### [TEXT]

## BEGIN

Given just 3842 RAV4s have been delivered in Australia to the end of March as Toyota phases out the old generation, at least 35,000+ new-generation RAV4s are due to hit Australian driveaways for the remainder of the year, and Mr Pappas’s projections indicate around 10,000 of those could be PHEVs, using very rough maths.
Such volume would catapult Toyota onto the PHEV sales podium based on last year’s figures, with only the BYD Shark 6 PHEV ute eclipsing 10,000 registrations for the 2025 calendar year, with the BYD Sealion 6 SUV coming in second with 9055 registrations.
Toyota would also be leapfrogging PHEV pioneer Mitsubishi and its Outlander PHEV – a direct rival for the RAV4 PHEV – which in 2025 notched 4110 registrations for third place outright.

The RAV4 PHEV range won’t be arriving for another couple of months, but it’s already on sale across three variants with prices starting from $58,840 before on-road costs.

## END

### [DIRECTIVES]
**A)** According to the RAV4 PHEV text, how many registrations did the Mitsubishi Outlander PHEV record in 2025?
**B)** Pick up the RAV4 PHEV article after its final sentence and keep writing it.
The listing that comes next isn't needed here.

### [DATA EXTRACT]
## BEGIN

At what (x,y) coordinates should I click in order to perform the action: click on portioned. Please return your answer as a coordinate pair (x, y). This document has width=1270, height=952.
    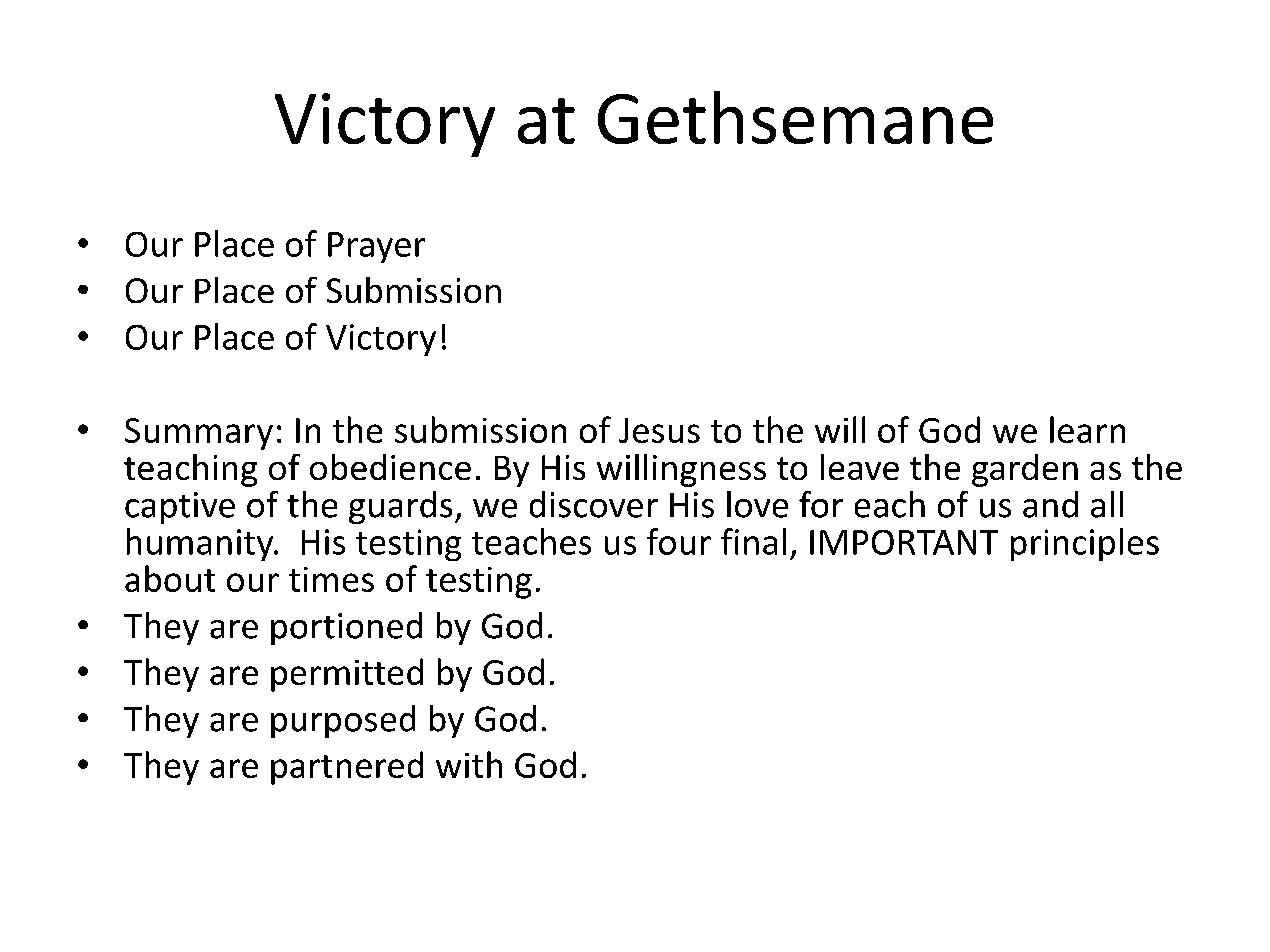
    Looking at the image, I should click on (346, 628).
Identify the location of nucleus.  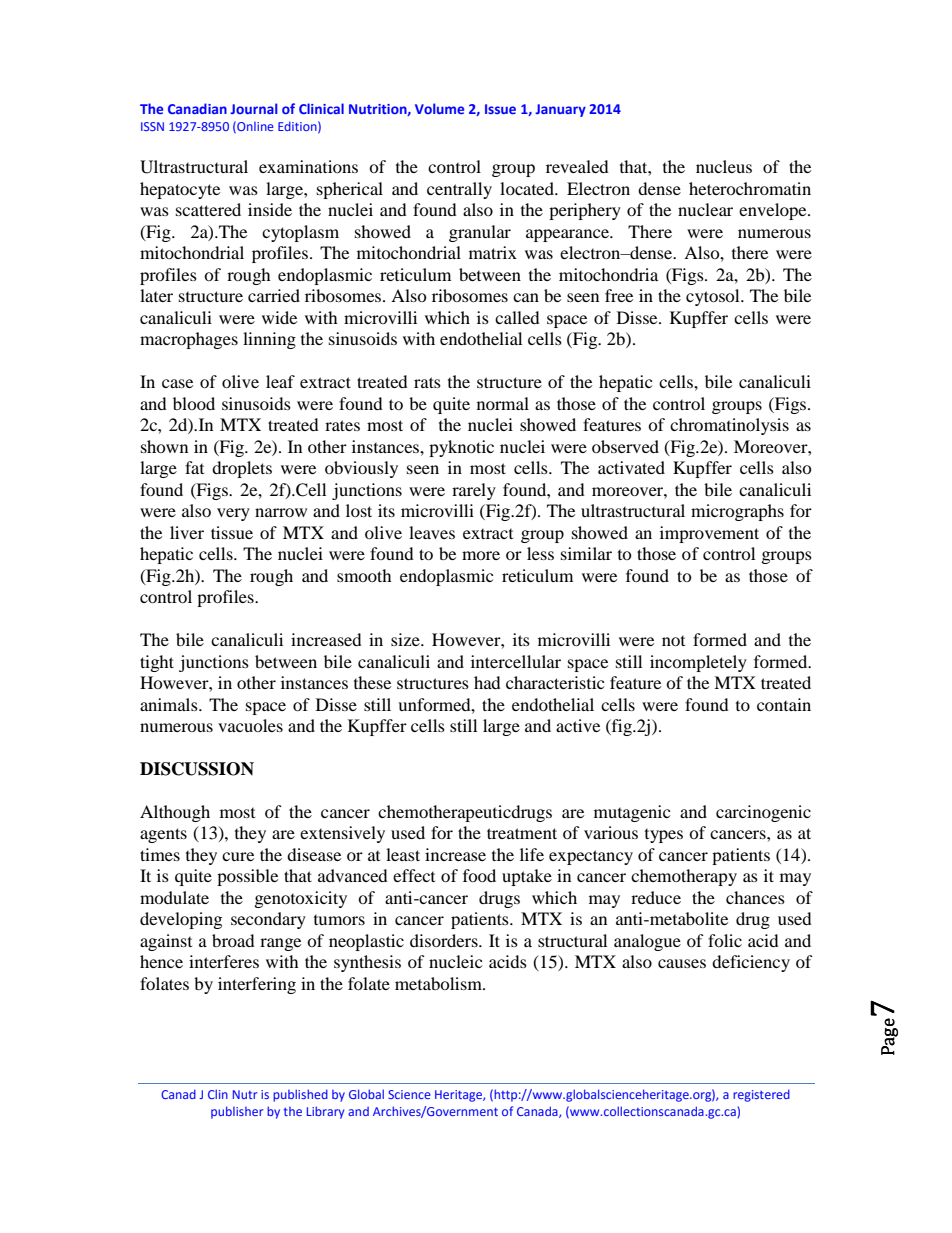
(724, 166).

## END

### [SOLVED PROBLEMS]
**A)** 4110

**B)**
Using the same 2.5-litre four-cylinder petrol engine as the RAV4 Hybrid at its core, the RAV4 PHEV adds more powerful electric motors and a larger battery pack for improved performance and usable EV driving range.
Making 227kW in AWD guise, the RAV4 PHEV is the most powerful production RAV4 model ever, with its 22.7kWh lithium-ion battery good for a WLTP-certified EV driving range of around 100km per charge.
While it’s the first RAV4 PHEV in Australia, the previous-generation RAV4 Prime (or PHEV) was available in a number of overseas markets, with an older version of the same drivetrain.